Requiem For A Leap Second, An Essay by Bryan Costales
The world time standard changed in 1972, when Greenwich Mean Time (GMT)
was replaced with UTC, which stands for Coordinated Universal Time
(yes the C is on the wrong end).
GMT was based on Earth's rotation and celestial measurements.
Beginning in 1979, UTC became the new standard, and is a based on
cesium-beam atomic clocks. The two means of calculating time
are slowly drifting apart. GMT is based on Earth's rotation and the
Earth's rotation is very gradually slowing.
Fortunately, the two clocks are never more than a second apart because a leap second is added to UTC once every few years. That is, every once in a while, the atomic clock is set ahead by one second at midnight on December 31st, Coordinated Universal Time.
But 2005 will be the last time the leap second will ever be used!

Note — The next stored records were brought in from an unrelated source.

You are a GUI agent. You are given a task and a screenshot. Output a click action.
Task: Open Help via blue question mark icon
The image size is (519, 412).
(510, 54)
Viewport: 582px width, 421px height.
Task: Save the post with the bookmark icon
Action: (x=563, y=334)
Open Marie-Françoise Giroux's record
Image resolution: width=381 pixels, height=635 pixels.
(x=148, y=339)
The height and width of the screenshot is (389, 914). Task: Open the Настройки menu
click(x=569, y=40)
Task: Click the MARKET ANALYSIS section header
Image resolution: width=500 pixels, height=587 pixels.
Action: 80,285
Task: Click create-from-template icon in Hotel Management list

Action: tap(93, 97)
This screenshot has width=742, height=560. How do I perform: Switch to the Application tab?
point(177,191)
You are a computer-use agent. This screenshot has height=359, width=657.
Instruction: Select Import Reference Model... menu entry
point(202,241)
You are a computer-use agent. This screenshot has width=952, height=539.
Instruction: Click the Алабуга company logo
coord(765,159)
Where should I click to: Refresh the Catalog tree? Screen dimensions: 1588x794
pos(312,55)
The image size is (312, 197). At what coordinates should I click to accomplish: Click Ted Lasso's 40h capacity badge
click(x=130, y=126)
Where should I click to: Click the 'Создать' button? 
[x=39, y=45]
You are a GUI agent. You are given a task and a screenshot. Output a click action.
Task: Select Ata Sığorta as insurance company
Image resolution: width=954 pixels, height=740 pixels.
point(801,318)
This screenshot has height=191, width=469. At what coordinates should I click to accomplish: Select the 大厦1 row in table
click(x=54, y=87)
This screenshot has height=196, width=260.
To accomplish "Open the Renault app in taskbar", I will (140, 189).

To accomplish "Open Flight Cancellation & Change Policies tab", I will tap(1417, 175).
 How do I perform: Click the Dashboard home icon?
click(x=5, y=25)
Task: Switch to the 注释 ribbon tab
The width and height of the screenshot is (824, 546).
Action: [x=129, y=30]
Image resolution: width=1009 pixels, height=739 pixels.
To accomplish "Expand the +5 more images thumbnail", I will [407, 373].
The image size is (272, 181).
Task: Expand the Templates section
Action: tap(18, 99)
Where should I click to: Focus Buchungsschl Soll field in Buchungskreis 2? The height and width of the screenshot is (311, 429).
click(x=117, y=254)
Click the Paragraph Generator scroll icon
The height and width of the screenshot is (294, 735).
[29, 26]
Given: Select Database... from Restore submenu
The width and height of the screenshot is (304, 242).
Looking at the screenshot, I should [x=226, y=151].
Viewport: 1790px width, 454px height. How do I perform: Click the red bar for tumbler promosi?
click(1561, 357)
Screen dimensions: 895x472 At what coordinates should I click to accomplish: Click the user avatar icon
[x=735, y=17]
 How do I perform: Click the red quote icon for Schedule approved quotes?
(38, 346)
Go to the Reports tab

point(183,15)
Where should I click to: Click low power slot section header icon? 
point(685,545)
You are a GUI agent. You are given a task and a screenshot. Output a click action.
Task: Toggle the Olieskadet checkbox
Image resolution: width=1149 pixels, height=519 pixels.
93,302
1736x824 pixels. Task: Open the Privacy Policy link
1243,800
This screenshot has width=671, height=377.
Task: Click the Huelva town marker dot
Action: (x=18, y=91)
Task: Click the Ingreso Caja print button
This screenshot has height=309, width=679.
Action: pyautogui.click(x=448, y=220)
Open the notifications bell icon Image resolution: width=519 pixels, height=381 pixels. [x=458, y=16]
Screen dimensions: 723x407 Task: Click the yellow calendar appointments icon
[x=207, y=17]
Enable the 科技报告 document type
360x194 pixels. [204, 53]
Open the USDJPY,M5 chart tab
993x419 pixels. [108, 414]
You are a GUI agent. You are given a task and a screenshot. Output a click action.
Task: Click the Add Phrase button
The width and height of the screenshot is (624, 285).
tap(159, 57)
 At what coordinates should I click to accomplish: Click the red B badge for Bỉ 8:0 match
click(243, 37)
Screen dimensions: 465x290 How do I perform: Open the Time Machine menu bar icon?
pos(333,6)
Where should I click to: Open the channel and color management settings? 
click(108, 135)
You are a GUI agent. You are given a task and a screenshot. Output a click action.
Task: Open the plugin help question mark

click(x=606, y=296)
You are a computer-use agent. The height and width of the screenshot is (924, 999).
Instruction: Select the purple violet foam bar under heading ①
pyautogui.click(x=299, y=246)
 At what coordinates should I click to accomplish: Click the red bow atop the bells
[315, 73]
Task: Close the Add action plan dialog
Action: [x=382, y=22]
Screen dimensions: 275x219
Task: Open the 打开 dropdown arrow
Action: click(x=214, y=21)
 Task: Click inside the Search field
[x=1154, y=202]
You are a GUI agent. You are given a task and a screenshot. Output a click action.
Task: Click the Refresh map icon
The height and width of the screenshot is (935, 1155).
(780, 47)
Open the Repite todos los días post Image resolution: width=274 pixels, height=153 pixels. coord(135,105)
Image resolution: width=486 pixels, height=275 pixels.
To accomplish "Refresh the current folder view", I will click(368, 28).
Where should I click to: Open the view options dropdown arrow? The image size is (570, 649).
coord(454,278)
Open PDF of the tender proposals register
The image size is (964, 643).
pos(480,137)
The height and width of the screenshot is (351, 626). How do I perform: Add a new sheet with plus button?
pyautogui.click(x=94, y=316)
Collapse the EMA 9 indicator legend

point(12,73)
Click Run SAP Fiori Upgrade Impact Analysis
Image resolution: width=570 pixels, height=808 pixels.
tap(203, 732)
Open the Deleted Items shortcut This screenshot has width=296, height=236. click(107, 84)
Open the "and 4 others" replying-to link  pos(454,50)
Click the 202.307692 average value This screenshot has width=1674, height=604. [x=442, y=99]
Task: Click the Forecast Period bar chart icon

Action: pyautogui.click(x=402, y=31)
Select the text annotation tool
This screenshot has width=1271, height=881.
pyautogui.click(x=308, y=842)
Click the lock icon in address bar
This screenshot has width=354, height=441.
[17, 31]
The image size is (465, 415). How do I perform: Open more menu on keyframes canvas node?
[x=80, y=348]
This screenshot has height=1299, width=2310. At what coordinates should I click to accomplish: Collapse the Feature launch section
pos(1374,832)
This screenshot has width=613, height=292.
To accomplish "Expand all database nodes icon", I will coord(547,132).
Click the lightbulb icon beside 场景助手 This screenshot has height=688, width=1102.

The problem is that technology as grown into adulthood and now requires accurate time for many reasons. GPS (the Global Positioning System) for example calculates positions on earth and distances above the earth using the atomic clock. The last time a leap second adjustment was made to the atomic clock, GPS time went hay-wire and required manual adjustment. Many physical processes need to know exact time. The leap second adjustment, for example, is in the middle of the day in Asia and financial problems can arise if stock markets do not close exactly on time. Scientific and financial pressures have born fruit. The leap second adjustment of 2005 will be the last leap second ever.
Because GMT is based on the Earth's rotation and because UTC is based on an atomic clock, and because the Earth's rotation is gradually slowing, GMT and UTC will henceforth slowly drift apart. Just a few seconds at first, but by minutes over the next hundred years.
For this reason, I propose that all people world-wide hold a Requiem for the death of the leap second. To be held precisely at midnight UTC (4:00 pm Pacific Standard Time) December 31st, 2005. All should be silent for exactly that one second and weep exactly one tear.